■ EXERCISE
Convert the records into a numbered list, beginning with their first line and ending with the line that contains "pos(539,120)", both included. Leave out any blank lines.

■ ROWS
--*--

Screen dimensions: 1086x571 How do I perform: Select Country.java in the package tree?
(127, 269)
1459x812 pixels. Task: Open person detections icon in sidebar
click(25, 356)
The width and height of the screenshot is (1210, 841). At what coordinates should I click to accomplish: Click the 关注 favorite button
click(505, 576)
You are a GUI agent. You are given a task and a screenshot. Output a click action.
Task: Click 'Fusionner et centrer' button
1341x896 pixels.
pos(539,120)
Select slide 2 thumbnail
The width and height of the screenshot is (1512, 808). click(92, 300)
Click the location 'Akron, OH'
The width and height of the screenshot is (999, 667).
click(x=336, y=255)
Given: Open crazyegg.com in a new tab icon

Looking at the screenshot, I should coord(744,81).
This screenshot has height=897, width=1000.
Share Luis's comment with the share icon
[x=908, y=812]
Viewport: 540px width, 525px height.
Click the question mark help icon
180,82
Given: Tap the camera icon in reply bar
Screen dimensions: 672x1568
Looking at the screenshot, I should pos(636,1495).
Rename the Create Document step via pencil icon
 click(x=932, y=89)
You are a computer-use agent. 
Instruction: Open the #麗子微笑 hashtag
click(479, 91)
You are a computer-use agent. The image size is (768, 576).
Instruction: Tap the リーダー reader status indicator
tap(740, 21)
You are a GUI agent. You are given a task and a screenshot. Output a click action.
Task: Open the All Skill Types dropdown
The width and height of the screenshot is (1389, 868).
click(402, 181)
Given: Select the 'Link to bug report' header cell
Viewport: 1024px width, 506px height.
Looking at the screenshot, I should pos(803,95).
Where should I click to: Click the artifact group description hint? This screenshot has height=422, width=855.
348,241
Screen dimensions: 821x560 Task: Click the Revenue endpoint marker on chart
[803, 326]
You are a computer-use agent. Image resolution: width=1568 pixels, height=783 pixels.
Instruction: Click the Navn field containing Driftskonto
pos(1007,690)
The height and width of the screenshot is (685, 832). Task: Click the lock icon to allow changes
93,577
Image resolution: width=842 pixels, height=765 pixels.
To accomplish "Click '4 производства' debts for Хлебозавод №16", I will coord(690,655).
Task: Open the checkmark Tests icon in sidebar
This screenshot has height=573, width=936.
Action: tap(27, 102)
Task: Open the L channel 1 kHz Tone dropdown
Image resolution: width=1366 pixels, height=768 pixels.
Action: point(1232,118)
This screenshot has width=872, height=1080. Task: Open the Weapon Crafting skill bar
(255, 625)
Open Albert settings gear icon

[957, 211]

--*--

■ OUTPUT FOR THIS EXERCISE
1. Screen dimensions: 1086x571 How do I perform: Select Country.java in the package tree?
2. (127, 269)
3. 1459x812 pixels. Task: Open person detections icon in sidebar
4. click(25, 356)
5. The width and height of the screenshot is (1210, 841). At what coordinates should I click to accomplish: Click the 关注 favorite button
6. click(505, 576)
7. You are a GUI agent. You are given a task and a screenshot. Output a click action.
8. Task: Click 'Fusionner et centrer' button
9. 1341x896 pixels.
10. pos(539,120)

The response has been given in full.